§ **Dataset**:
• • •
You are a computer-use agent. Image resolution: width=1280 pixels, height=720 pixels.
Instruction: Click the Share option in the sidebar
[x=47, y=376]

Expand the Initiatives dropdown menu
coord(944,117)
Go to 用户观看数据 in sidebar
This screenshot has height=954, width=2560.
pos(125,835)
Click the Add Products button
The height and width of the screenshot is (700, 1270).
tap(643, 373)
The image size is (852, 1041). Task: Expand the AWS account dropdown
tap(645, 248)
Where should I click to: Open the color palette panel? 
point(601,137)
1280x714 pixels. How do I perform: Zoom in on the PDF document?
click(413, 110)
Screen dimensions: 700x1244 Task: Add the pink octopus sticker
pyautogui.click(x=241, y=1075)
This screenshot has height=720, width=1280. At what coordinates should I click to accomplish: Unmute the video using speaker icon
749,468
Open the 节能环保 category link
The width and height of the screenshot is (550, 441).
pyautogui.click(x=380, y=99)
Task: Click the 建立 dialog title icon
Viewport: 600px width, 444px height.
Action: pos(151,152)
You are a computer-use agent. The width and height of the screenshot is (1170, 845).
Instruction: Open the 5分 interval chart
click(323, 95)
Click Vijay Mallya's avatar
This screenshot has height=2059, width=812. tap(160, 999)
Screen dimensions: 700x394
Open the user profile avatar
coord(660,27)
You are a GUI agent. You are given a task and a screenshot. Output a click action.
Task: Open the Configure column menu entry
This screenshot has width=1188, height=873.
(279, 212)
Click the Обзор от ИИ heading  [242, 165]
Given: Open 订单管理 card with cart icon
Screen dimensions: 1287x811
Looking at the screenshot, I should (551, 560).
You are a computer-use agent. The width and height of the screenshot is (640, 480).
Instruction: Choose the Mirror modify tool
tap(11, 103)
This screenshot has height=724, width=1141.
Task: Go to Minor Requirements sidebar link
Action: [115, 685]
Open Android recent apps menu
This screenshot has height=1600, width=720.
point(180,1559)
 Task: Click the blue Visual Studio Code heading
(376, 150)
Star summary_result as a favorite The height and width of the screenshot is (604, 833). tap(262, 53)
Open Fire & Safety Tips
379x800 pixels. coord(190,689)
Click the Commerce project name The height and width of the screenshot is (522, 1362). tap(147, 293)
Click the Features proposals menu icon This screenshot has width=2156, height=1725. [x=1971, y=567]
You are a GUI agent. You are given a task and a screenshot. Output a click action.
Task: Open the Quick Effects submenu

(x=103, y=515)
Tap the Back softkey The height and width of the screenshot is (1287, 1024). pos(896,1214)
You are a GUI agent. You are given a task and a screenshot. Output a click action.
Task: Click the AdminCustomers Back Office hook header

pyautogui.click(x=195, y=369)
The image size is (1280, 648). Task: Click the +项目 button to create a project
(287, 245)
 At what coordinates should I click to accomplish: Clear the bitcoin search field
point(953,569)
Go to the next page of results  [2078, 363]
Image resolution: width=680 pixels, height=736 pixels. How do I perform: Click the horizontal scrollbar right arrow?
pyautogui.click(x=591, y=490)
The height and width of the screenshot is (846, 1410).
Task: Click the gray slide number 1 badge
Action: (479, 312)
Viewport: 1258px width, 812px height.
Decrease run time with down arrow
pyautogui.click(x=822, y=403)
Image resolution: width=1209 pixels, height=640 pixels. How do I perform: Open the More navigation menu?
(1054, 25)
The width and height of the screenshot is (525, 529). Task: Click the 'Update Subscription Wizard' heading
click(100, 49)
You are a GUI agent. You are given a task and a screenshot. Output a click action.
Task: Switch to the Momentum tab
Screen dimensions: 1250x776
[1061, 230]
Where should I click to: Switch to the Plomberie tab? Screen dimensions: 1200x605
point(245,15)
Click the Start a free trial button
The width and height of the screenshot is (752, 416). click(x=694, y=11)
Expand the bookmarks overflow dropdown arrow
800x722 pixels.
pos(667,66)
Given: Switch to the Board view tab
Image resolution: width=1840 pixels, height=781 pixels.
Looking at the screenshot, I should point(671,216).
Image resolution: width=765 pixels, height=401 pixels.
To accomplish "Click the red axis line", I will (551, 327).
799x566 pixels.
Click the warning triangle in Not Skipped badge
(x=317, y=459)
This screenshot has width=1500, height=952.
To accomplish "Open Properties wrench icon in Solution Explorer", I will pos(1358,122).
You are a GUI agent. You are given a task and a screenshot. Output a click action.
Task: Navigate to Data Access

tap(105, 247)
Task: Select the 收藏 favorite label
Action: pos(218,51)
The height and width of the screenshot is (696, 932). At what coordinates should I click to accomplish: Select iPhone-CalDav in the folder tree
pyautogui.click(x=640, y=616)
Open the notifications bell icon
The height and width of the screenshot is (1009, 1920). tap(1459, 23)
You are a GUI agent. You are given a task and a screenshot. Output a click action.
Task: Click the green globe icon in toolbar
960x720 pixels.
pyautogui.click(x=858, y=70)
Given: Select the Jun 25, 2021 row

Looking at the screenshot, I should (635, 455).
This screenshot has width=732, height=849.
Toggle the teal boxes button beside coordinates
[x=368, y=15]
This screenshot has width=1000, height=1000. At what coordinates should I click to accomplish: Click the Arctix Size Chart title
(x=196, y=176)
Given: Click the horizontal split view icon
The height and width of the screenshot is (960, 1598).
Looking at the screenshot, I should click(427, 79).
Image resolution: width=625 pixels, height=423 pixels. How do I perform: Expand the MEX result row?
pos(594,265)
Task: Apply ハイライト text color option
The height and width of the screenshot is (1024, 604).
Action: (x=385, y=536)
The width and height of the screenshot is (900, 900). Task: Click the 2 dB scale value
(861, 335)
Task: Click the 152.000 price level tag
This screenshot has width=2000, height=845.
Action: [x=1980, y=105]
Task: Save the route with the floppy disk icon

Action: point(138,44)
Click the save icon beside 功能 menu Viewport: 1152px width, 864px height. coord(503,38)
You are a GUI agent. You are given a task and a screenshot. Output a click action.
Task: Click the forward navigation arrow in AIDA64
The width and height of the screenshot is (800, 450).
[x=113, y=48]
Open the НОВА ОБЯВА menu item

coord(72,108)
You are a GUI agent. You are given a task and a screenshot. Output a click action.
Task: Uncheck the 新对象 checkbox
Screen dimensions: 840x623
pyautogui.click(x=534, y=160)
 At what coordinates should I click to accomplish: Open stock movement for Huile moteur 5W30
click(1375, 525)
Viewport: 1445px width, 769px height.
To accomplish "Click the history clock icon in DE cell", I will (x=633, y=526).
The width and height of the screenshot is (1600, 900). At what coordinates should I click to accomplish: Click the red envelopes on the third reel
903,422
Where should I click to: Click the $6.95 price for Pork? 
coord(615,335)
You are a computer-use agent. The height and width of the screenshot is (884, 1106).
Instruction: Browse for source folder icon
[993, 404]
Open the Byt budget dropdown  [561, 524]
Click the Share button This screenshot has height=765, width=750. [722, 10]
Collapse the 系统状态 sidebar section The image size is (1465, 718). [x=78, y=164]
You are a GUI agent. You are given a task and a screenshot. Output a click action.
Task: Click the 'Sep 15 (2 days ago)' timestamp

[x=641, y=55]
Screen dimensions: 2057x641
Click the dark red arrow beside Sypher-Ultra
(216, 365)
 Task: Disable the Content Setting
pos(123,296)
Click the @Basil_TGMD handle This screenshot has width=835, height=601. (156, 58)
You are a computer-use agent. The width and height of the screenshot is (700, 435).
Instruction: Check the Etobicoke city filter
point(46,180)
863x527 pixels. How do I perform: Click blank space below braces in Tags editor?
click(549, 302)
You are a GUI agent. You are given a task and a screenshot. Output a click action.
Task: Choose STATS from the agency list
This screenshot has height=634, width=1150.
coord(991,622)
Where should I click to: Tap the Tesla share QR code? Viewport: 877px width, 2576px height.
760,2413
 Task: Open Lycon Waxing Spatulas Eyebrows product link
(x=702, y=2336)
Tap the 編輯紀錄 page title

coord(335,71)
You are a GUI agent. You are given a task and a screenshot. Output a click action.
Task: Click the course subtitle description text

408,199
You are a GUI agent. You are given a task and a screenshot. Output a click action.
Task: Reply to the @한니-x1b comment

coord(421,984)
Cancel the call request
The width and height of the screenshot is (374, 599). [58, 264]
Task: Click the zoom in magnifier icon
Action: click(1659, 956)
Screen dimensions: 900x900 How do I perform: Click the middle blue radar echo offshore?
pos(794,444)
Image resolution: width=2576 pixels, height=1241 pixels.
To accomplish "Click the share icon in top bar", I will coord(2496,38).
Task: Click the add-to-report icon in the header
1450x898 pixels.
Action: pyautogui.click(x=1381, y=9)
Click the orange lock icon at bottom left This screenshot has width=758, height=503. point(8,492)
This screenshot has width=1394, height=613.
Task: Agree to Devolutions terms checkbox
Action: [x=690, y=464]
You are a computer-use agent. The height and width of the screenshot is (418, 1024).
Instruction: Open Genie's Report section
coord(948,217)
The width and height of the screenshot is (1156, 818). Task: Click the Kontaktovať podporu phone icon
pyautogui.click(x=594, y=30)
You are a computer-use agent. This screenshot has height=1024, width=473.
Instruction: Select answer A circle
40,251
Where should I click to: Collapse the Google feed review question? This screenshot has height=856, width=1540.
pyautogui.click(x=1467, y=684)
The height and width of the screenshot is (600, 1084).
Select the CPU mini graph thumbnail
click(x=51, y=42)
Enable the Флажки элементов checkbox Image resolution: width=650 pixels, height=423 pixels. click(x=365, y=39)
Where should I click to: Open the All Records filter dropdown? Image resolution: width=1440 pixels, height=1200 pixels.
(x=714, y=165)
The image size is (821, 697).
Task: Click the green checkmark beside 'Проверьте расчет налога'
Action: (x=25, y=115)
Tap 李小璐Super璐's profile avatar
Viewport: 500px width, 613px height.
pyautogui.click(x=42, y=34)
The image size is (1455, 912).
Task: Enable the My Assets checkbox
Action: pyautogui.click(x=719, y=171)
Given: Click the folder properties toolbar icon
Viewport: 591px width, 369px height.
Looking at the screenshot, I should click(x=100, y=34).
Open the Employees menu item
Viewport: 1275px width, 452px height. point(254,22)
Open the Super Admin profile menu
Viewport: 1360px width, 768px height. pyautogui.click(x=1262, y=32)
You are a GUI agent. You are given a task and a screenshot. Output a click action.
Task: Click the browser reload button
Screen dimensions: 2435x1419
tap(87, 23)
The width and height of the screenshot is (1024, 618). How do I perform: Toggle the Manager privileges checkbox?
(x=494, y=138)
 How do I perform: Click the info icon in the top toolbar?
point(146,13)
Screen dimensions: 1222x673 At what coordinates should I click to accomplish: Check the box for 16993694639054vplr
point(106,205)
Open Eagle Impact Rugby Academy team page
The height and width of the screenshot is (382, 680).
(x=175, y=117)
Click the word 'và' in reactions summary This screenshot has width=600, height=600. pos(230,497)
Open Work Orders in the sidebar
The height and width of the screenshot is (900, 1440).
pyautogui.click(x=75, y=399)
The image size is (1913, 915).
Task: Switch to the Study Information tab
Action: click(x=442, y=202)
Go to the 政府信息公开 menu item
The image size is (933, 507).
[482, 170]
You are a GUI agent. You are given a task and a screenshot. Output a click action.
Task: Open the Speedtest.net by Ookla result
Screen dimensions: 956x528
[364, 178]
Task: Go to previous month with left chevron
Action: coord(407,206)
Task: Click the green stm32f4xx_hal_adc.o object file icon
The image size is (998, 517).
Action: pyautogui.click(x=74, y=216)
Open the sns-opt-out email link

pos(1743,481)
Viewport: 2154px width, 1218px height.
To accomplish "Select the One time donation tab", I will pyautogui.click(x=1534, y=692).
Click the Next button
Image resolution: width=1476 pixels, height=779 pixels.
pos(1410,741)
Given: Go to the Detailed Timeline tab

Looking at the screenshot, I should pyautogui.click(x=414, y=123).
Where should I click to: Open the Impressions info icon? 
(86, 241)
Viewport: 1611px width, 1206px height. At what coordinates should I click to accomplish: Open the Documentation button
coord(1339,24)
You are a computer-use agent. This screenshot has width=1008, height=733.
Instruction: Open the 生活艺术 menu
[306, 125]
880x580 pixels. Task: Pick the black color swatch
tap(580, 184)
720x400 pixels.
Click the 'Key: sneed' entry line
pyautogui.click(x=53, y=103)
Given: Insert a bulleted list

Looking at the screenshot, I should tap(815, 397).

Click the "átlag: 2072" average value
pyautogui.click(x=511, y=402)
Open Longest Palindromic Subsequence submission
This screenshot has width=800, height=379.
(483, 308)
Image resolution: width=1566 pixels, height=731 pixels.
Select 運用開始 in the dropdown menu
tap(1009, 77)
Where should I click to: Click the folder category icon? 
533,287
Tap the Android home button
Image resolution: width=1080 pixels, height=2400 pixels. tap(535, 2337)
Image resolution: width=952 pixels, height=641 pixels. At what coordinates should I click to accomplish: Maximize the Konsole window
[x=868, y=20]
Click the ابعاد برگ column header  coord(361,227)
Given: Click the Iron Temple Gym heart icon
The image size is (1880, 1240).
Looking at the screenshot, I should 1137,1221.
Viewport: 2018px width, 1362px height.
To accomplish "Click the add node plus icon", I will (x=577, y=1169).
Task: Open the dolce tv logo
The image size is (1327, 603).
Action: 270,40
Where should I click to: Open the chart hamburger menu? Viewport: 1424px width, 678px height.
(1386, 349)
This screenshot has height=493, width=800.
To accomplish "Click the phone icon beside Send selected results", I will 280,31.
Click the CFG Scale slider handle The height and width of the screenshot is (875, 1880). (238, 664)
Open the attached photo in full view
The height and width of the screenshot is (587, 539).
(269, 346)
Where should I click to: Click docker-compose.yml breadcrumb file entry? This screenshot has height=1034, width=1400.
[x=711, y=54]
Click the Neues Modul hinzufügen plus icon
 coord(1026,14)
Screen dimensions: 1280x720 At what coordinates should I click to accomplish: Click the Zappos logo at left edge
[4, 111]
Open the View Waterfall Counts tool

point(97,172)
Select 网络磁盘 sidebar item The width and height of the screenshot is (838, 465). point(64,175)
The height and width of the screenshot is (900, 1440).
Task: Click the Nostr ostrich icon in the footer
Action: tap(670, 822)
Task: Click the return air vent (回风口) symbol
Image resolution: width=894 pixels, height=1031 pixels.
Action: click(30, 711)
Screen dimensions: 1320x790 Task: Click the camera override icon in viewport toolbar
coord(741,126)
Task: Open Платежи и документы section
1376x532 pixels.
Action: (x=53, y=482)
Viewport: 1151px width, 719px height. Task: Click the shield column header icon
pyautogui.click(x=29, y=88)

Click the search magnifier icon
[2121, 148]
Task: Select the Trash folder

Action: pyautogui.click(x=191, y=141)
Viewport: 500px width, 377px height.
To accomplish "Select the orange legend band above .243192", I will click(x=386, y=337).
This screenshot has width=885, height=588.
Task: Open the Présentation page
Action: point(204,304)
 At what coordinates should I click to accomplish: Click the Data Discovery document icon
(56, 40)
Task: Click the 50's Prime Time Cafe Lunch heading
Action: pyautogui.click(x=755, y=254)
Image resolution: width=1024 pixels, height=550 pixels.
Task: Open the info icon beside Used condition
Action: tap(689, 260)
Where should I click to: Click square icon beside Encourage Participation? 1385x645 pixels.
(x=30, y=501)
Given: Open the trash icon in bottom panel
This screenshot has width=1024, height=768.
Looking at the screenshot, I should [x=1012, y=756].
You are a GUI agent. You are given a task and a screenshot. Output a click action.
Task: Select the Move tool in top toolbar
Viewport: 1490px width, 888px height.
• • •
§ **What you should do**: Go through the material above, and wherever a line holds the word "handle", copy it.

§ **Result**:
Click the @Basil_TGMD handle This screenshot has width=835, height=601. (156, 58)
Click the CFG Scale slider handle The height and width of the screenshot is (875, 1880). (238, 664)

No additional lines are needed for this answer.